File Systems: NTFS vs. EXT4 vs. ZFS
📂 Operating Systems

File Systems: NTFS vs. EXT4 vs. ZFS

⏱ Read time: 11 min 📅 Published: 09/03/2026

💡 Quick Tip

Summary: NTFS for Windows, EXT4 for Linux compatibility, and ZFS for maximum data security.

The Function of the File System

A file system is the technical structure an OS uses to organize and retrieve data on a storage device. Without it, information would be a massive stream of bits with no start or end. Each system has its own journaling mechanisms, metadata management, and size limits.

NTFS: The Windows Standard

Introduced with Windows NT, NTFS (New Technology File System) stands out for its use of advanced permissions (ACLs), native compression, and encryption.

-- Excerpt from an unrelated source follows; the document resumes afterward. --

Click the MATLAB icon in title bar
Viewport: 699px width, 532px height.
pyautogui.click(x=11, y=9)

Its Journaling feature is vital: it logs changes before performing them, preventing disk corruption after unexpected power loss.

EXT4: The Linux Warrior

EXT4 is the default file system in most Linux distros. It is extremely fast and efficient for medium-sized files. It uses a technique called Multiblock Allocation to reduce fragmentation, meaning Linux systems rarely need "defragmentation."

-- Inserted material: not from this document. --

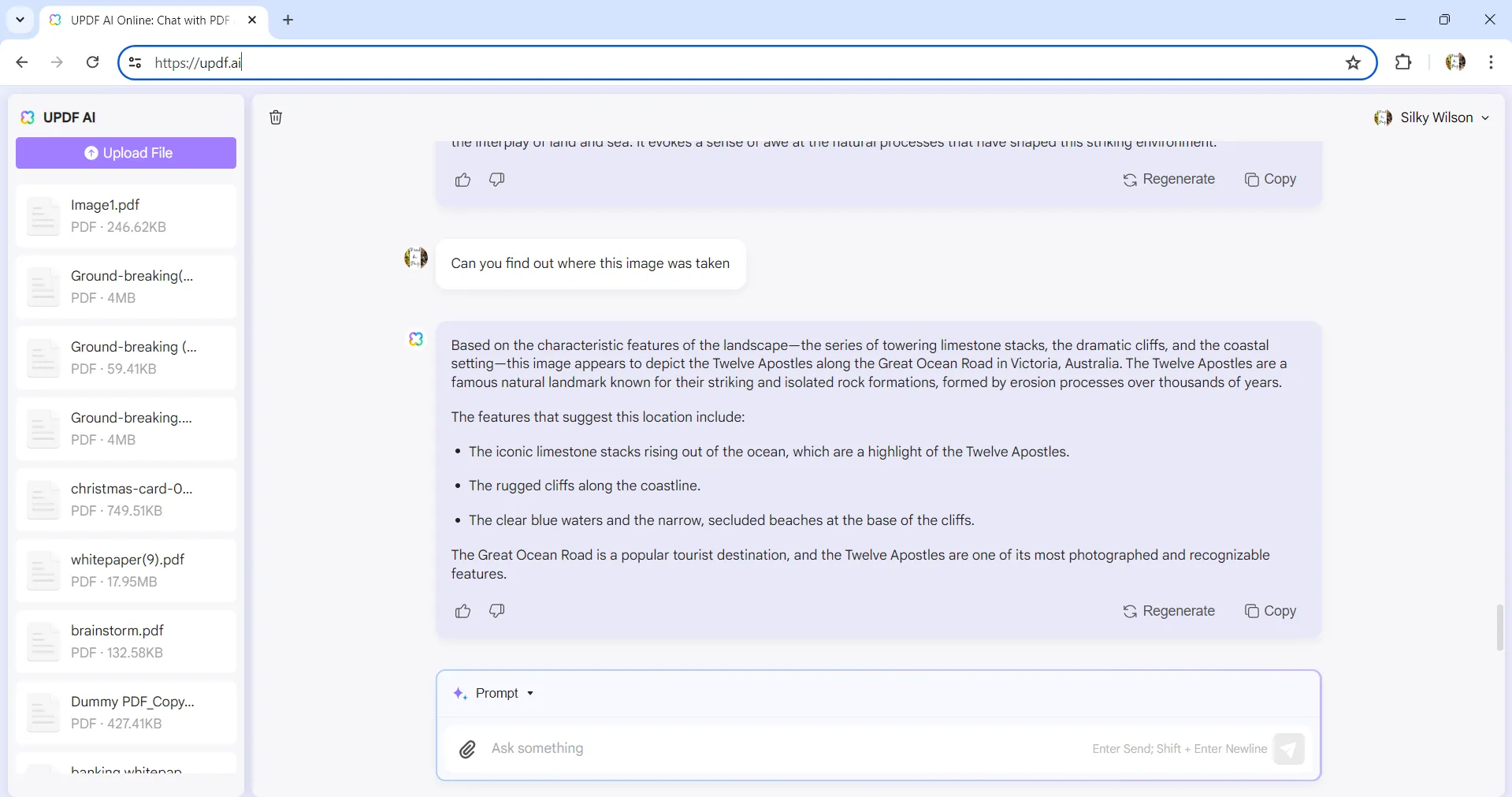Copy the Twelve Apostles answer
The height and width of the screenshot is (797, 1512).
pyautogui.click(x=1269, y=611)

ZFS: The Future of Storage

ZFS is more than a file system; it is also a volume manager. Its main advantage is Copy-on-Write (CoW): it never overwrites existing data. If you modify a file, ZFS writes the changes to a new block and then updates the pointer. This, along with constant checksums, eliminates "silent data corruption" (bit rot), detecting and repairing errors automatically if redundancy is present.

📊 Practical Example

Real-World Scenario: Choosing a Format for a Critical Data NAS

You are building a home NAS with 4 hard drives and want to ensure family photos don't corrupt over the years.

Step 1: Rule out NTFS/EXT4 for the data pool. While good, they don't protect against random physical bit flips (bit rot).

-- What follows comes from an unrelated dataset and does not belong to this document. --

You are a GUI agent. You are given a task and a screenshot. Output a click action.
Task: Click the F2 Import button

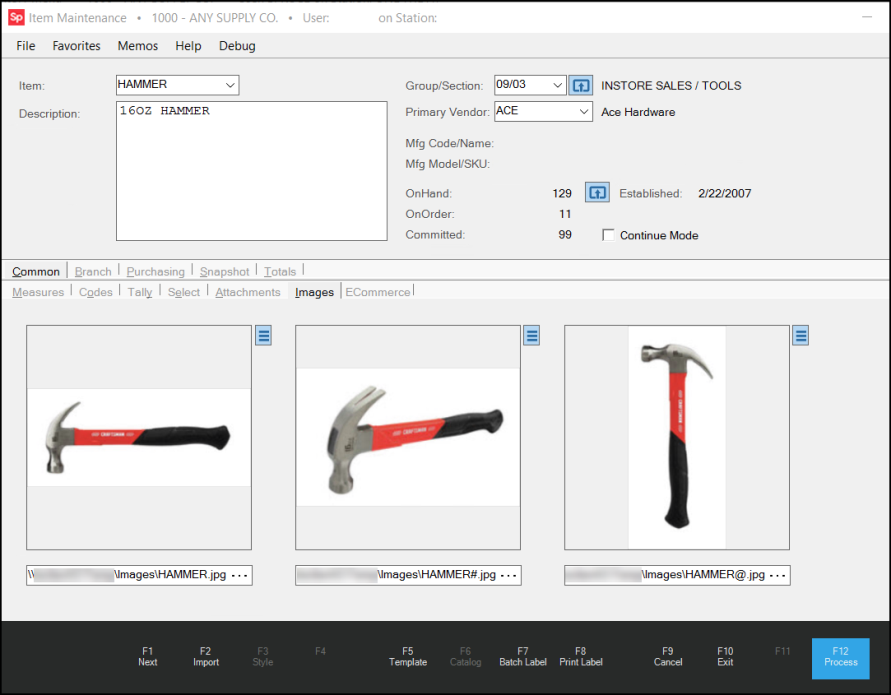[x=205, y=656]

Step 2: Configure ZFS in RAID-Z1. When using ZFS, the system calculates a checksum for every block. If a disk returns bad data, ZFS detects it by comparing it to the checksum and repairs it using info from other disks.

Step 3: Scheduling "Scrubs". We run a scheduled task called "Scrub." The system reads all disk data to verify integrity. If an error is found, it is fixed before you even try to open the file.

Step 4: Instant Snapshots. We configure ZFS to take a snapshot every hour. Since it is CoW, this takes no extra space and allows us to recover accidentally deleted files instantly.